Presentarsi sui mezzi pubblici con una mise inadeguata – o semplicemente disordinata – può rendere il mio lavoro molto più complicato. Il motivo è semplice: se non mostro interesse per il mio aspetto o per l’abbigliamento, trasmetto agli utenti il messaggio che non ho interesse per il mio ruolo. E’ come se dicessi: “Sì, le regole le conosco, ma oggi non mi va di seguirle e faccio a modo mio”. Prima ancora di aprir bocca avrei già perso l’autorevolezza, che è parte fondamentale della mia funzione.

E’ un meccanismo istintivo, che scatta in ognuno di noi senza che ce ne accorgiamo.  Un po’ come accade per i militari o gli appartenenti alle forze dell’ordine: la divisa e l’aspetto esteriore sono elementi identitari, sottolineano l’appartenenza del singolo ad un gruppo con regole e codici di comportamento ben definiti.
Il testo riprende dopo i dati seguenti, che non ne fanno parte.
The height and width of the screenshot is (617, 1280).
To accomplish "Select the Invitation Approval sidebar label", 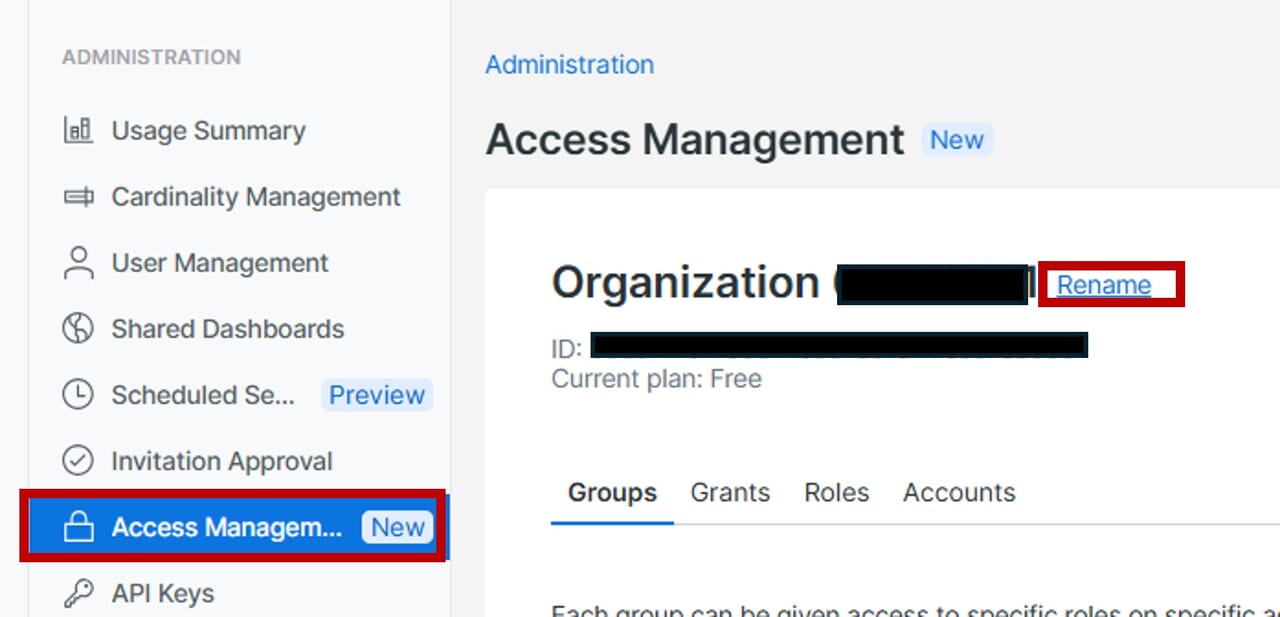I will (x=222, y=461).
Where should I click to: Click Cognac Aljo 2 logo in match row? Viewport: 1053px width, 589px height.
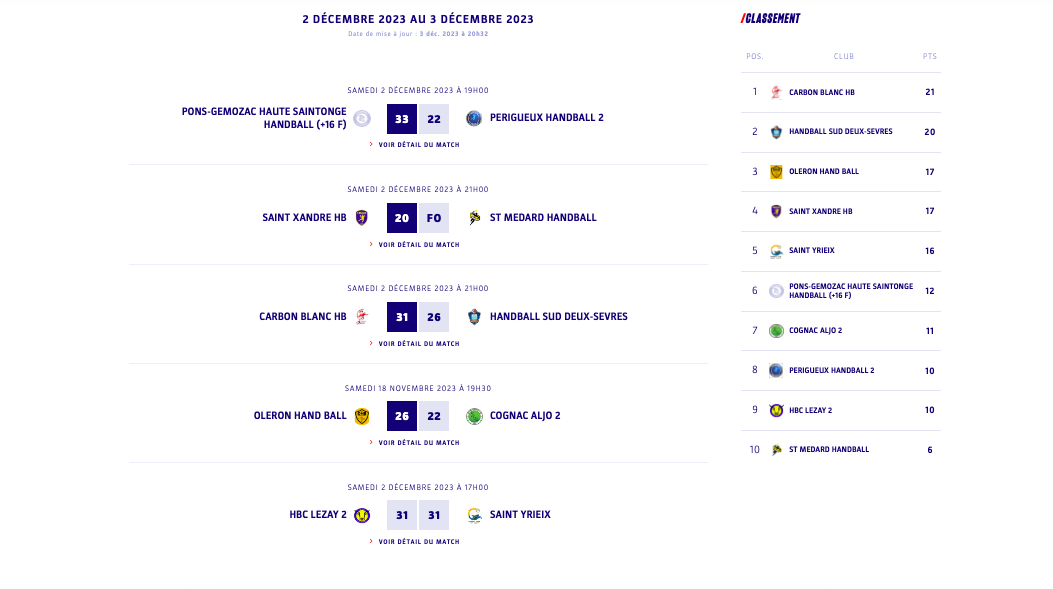tap(474, 416)
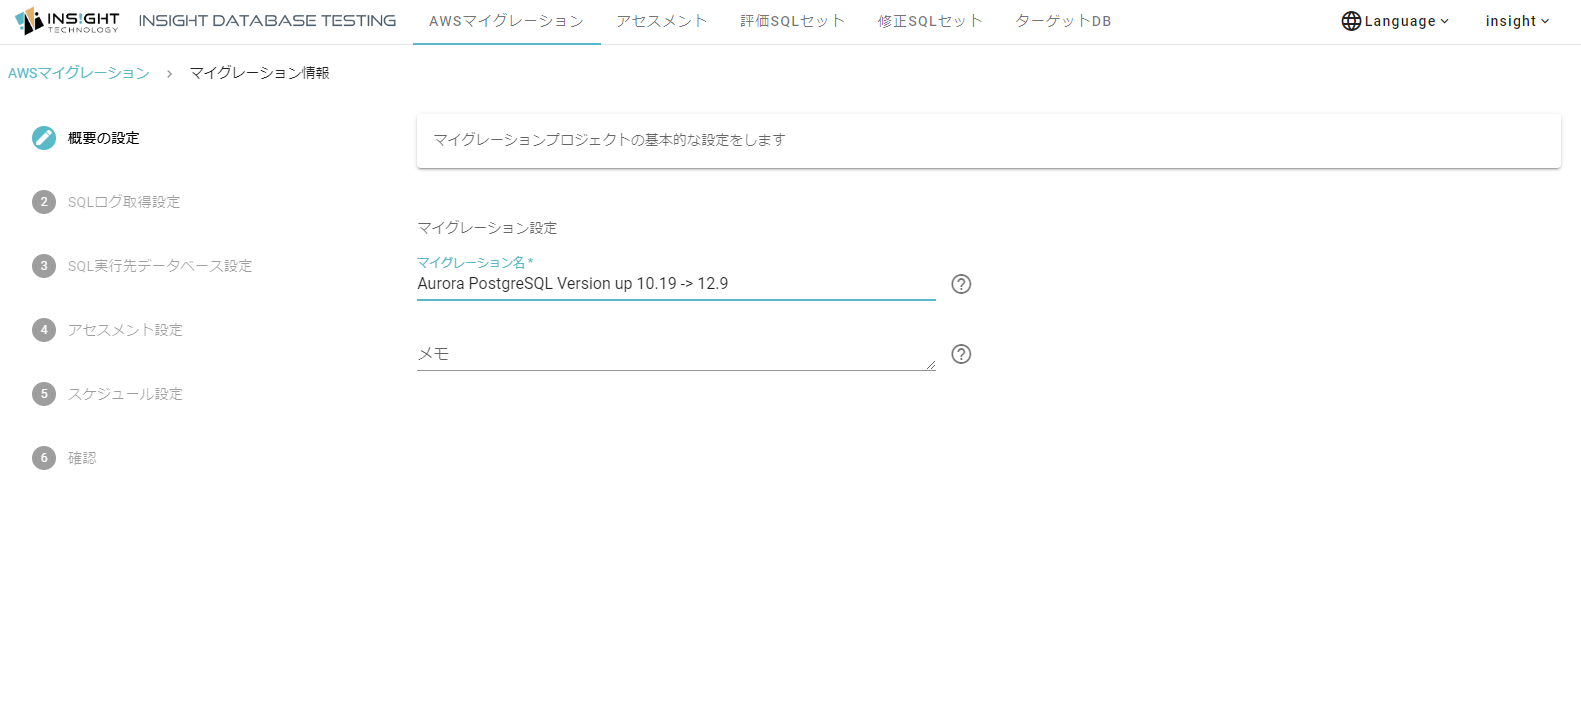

Oltre ai vestiti, ai capelli, al trucco, ci sono anche altri aspetti da tenere presente, che in altre professioni non sono invece così importanti. Ad esempio, chi di noi fuma (pessima abitudine, peraltro, che sconsiglio a chiunque di acquisire) si guarda bene dal farlo durante il servizio. A bordo dei mezzi non se parla proprio, ovviamente (ed è comunque sempre vietato), ma nemmeno quando si è in fermata, in attesa che arrivi un bus sul quale salire per effettuare i controlli. E lo stesso vale per il cibo e le bevande: durante il servizio, con indosso la divisa, non si mangia né si beve. Siamo pur sempre pubblici ufficiali!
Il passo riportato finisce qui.